Stored items:
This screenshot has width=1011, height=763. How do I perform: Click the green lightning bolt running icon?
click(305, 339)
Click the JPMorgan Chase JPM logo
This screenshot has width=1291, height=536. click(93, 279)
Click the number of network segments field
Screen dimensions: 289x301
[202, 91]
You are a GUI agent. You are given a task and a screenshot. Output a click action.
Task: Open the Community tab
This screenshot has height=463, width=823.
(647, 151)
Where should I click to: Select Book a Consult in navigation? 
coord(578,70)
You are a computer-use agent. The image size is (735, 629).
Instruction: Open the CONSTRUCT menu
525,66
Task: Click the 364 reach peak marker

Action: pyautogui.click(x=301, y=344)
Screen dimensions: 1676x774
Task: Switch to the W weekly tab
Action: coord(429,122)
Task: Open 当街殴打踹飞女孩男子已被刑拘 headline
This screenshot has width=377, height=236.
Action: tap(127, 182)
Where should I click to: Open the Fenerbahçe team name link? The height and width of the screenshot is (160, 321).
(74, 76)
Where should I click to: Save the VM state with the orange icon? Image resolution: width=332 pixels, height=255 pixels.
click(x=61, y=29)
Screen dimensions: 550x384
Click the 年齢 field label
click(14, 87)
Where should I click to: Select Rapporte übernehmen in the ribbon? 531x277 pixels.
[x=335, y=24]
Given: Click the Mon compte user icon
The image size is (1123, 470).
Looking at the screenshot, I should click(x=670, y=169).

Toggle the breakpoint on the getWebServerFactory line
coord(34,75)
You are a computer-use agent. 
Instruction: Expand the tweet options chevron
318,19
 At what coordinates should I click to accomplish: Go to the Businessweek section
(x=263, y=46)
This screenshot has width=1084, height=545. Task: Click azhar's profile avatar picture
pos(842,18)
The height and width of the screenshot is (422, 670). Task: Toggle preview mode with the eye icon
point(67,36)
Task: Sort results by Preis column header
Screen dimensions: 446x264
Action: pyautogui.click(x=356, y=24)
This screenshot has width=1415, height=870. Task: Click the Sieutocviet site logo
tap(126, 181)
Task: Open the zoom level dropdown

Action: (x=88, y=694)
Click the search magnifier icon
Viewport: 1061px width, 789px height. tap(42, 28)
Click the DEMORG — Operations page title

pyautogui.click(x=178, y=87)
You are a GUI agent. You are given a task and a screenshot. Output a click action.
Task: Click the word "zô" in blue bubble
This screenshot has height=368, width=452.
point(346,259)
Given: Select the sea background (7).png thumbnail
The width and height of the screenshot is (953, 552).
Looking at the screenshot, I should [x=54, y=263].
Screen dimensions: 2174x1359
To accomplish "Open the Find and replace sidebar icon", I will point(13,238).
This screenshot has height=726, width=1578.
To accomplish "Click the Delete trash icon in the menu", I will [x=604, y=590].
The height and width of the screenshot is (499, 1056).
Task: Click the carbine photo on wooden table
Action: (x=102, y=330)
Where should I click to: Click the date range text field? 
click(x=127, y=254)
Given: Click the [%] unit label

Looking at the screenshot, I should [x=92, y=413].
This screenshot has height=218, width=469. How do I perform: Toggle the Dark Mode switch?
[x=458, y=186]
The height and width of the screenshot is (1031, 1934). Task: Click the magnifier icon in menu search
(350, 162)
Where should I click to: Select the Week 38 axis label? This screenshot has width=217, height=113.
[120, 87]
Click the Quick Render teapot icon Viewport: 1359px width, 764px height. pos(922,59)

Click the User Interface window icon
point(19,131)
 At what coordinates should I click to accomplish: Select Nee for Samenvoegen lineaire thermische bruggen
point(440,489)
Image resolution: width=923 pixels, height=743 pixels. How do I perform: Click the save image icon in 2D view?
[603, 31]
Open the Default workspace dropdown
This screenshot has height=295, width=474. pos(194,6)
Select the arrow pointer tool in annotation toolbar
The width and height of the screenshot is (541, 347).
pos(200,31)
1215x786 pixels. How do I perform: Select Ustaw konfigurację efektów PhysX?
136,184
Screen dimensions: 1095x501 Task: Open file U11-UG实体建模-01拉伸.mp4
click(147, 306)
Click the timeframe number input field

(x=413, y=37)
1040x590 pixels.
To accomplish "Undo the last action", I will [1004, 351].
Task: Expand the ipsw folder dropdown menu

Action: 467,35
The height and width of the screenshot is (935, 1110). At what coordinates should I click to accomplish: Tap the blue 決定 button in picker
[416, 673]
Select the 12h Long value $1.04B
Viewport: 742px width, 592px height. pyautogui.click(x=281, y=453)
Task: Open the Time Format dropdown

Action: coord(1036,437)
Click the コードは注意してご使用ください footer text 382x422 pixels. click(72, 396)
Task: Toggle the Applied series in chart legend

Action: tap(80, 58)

> **Exercise instructions**: Write out the data above verbatim, from its first line through the line containing "Action: (x=88, y=694)", including that line.

> **Output**:
This screenshot has width=1011, height=763. How do I perform: Click the green lightning bolt running icon?
click(305, 339)
Click the JPMorgan Chase JPM logo
This screenshot has width=1291, height=536. click(93, 279)
Click the number of network segments field
Screen dimensions: 289x301
[202, 91]
You are a GUI agent. You are given a task and a screenshot. Output a click action.
Task: Open the Community tab
This screenshot has height=463, width=823.
(647, 151)
Where should I click to: Select Book a Consult in navigation? 
coord(578,70)
You are a computer-use agent. The image size is (735, 629).
Instruction: Open the CONSTRUCT menu
525,66
Task: Click the 364 reach peak marker

Action: pyautogui.click(x=301, y=344)
Screen dimensions: 1676x774
Task: Switch to the W weekly tab
Action: coord(429,122)
Task: Open 当街殴打踹飞女孩男子已被刑拘 headline
This screenshot has width=377, height=236.
Action: tap(127, 182)
Where should I click to: Open the Fenerbahçe team name link? The height and width of the screenshot is (160, 321).
(74, 76)
Where should I click to: Save the VM state with the orange icon? Image resolution: width=332 pixels, height=255 pixels.
click(x=61, y=29)
Screen dimensions: 550x384
Click the 年齢 field label
click(14, 87)
Where should I click to: Select Rapporte übernehmen in the ribbon? 531x277 pixels.
[x=335, y=24]
Given: Click the Mon compte user icon
The image size is (1123, 470).
Looking at the screenshot, I should click(x=670, y=169).

Toggle the breakpoint on the getWebServerFactory line
coord(34,75)
You are a computer-use agent. 
Instruction: Expand the tweet options chevron
318,19
 At what coordinates should I click to accomplish: Go to the Businessweek section
(x=263, y=46)
This screenshot has width=1084, height=545. Task: Click azhar's profile avatar picture
pos(842,18)
The height and width of the screenshot is (422, 670). Task: Toggle preview mode with the eye icon
point(67,36)
Task: Sort results by Preis column header
Screen dimensions: 446x264
Action: pyautogui.click(x=356, y=24)
This screenshot has width=1415, height=870. Task: Click the Sieutocviet site logo
tap(126, 181)
Task: Open the zoom level dropdown

Action: (x=88, y=694)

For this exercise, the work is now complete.